The Conference Room
Wage Hike: One Increase Too Many
…From the pages of South Jersey Biz…
At a time when the economy is just starting to recover from one of the worst downturns in history, the Assembly speaker and Senate president are proposing to increase the minimum wage from $7.25 to $8.50 per hour, with future increases tied to the Consumer Price Index. The CCSNJ strongly opposes these bills, which have been released from the Assembly and Senate labor committees and are awaiting votes in their respective houses.
Research reflects a preponderance of evidence that a minimum wage increase results in job loss. In order to absorb a forced wage increase, businesses reduce workers and/or hours, or worse, close their doors. A real-life example was experienced by a chamber member in 2005—the last time the state increased the minimum wage.

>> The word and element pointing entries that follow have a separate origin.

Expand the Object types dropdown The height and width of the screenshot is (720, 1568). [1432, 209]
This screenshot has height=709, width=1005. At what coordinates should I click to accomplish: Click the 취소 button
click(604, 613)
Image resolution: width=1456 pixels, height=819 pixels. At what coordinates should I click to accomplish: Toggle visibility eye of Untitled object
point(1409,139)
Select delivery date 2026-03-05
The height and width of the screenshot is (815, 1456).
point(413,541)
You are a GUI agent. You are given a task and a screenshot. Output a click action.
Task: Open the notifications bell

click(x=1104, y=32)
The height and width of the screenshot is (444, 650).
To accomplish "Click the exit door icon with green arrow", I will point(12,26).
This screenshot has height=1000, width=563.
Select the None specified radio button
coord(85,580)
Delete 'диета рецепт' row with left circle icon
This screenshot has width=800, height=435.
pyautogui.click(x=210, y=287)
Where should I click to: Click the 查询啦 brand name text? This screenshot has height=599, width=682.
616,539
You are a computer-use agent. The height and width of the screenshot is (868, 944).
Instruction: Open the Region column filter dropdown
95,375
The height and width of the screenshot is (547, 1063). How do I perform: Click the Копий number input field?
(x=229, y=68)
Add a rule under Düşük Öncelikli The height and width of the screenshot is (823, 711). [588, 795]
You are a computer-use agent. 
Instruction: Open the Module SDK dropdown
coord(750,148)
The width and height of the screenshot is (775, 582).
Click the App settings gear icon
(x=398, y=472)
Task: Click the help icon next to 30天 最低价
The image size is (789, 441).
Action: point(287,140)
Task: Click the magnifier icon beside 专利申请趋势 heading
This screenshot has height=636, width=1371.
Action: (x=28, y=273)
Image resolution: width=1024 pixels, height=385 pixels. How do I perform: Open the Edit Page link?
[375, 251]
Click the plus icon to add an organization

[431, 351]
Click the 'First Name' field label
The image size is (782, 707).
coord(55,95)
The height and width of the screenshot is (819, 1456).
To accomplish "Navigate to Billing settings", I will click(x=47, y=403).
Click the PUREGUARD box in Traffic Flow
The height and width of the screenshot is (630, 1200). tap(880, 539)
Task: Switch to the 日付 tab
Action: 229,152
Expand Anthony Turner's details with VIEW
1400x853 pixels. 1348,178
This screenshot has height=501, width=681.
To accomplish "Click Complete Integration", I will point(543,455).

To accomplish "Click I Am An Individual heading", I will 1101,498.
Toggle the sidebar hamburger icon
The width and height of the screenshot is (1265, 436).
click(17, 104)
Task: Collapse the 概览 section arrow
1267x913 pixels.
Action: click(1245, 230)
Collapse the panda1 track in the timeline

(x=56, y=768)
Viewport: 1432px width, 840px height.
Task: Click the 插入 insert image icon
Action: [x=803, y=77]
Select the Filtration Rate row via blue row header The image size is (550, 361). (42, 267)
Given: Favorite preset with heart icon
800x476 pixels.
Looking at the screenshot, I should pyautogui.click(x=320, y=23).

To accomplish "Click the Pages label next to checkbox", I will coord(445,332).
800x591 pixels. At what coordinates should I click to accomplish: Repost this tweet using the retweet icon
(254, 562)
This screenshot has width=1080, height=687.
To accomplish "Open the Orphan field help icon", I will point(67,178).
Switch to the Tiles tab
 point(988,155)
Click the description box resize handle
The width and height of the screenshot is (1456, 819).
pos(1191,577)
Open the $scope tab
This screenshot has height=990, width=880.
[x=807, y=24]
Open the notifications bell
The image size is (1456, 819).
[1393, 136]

Our member owned 29 Kentucky Fried Chicken restaurants and testified before the Senate Labor Committee that if the minimum wage was increased, he would be forced to immediately close six of his stores. Our member pointed out that when combined with increases in business taxes, insurance and other costs, the minimum wage increase would be the last nail in the coffin. And, it was. In November 2007, he closed all of his stores and left the state.
In a survey of our members on this issue, the No. 1 reason they oppose the minimum wage increase is the impact on the cost to the customer, because an increase in labor costs will force them to pass on the increase to their customers. Also, increases to the minimum wage push other wages upward to keep higher paid workers ahead of the entry level ones.
Further, businesses need the flexibility to utilize the minimum wage during initial training of an employee. Finally, as one member states, “I can’t pay employees more with sales still stagnant and other costs continuing to rise.”
New Jersey is an expensive state in which to live and in which to do business. If businesses’ costs increase, they cannot create jobs. While increasing the minimum wage will help some workers, it will not help the unemployed (some 9 percent of our state’s residents). It will not create jobs and will in fact decrease employment. Clearly, now is not the time to increase the minimum wage.
Published (and copyrighted) in South Jersey Biz, Volume 2, Issue 5 (May, 2012).